Peter Williams was born into the motorcycle world, his father being the renowned Jack Williams, a designer most closely linked with Associated Motor Cycles (AMC) race department. Peter followed in his father’s footsteps and trained in mechanical engineering. He was responsible for many innovations, such as alloy wheels and disc brakes, when not  riding the race bikes he was helping to design.

Despite his studious appearance, Williams knew how to get the best out of a bike on the track, finishing fourth in the 1967 world championship, on a Matchless. He had many wins and podium finishes, including the 500cc British Championship in 1970, and probably would have had a lot more, but his career was cut short by a devastating crash at Oulton Park in 1974 which left him unable to ride.

Despite this, Williams continued to be involved with motorcycles and was involved in the development of a carbon-fibre monocoque superbike, when working for Lotus cars. He also designed an electric powered racing bike, aimed at the TTXGP Zero Emissions race at the Isle of Man TT, and has a number of motorcycle frame and engine design patents.

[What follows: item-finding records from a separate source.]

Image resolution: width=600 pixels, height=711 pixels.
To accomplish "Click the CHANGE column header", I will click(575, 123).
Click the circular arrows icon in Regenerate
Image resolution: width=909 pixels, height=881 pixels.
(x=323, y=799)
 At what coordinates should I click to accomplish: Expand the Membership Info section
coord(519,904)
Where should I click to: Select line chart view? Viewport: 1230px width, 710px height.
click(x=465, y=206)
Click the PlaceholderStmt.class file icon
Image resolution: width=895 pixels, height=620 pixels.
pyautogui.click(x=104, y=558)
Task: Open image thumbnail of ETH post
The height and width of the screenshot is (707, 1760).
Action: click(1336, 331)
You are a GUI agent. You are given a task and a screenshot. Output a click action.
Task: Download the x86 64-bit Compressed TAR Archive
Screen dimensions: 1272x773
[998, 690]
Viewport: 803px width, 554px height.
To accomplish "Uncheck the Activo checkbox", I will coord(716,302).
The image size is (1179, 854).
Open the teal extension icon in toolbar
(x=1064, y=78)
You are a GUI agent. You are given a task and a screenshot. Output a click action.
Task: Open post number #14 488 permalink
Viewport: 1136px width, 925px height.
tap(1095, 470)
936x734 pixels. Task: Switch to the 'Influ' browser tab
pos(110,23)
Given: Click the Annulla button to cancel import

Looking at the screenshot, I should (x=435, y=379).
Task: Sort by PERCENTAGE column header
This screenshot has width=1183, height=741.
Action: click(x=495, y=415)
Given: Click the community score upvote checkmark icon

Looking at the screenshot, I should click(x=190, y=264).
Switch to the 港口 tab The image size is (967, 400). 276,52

After working for the new Norton concern at Donington, Williams set up Peter Williams Motorcycles Ltd. in conjunction with Greg Taylor of motorcycle engineering firm GTME and Mark Wells & Ian Wride of design consultancy Xenophya Design.

Their first project is a replica of his 1973 F750 TT-winning John Player Norton. Just 25 of the monocoque Commandos will be built and will cost purchasers £65,000, which may sound expensive until you consider that an original would likely cost more than  £250,000.

Only four original JPNs were built and you wouldn’t want to run one in anger now, even if you could. However the new bike can be used without the risk of damaging a piece of history. PWM hope that the first of the monocoque replicas will be ready for production in 2013, the 40th anniversary of Williams' epic Isle of Man win.

The original monocoques incorporated the fuel tank into the stainless steel chassis, and took 12 man-weeks to build. But thanks to modern CAD design and CNC laser cutters, this time will be dramatically cut and improve the accuracy of the process. Norton specialist Mick Hemmings will build the engines with all new parts, including a new cam design from Peter.
The new bikes will use unique cast magnesium wheels and forks, created from the original ‘70s drawings and where these have been lost, original bikes have been used as a reference point for the rest of the components.

The JPN project isn’t just a nostalgic celebration of the 40th anniversary of Williams’   historic win, but  also to raise working capital for his pet project – a modern motorcycle with a carbon-fibre monocoque chassis. As mentioned earlier, he produced the first prototype in conjunction with Lotus some years ago. Development is now well underway of a new model for low-volume production.

Speaking at the launch of the project Williams said: "Working with the team brought fresh ideas and a different perspective on how to make the monocoque chassis motorcycle project a reality. Starting with the replicas of my 1973 TT-winning bike, we will show investors what we are capable of, and present collectors and enthusiasts with a unique opportunity. We already have a number of interested purchasers. The 'designed for manufacture' version will be of equal elegance and efficient function as the original JPN monocoque. As soon as we receive firm orders, we can press the button and create the new bikes.”

Purists are bound to be interested in this project. British bike fans will no doubt celebrate the fact that Ian Mackman and Daniel Hegarty finished the prestigious Senior TT last week (with Mackman netting a bronze replica for his 24th place), many consider the Aprilia-engined Nortons to be imposters. One should never forget that Norton’s first win at the TT was Peugeot-powered, but the new Williams’ machine will be totally British.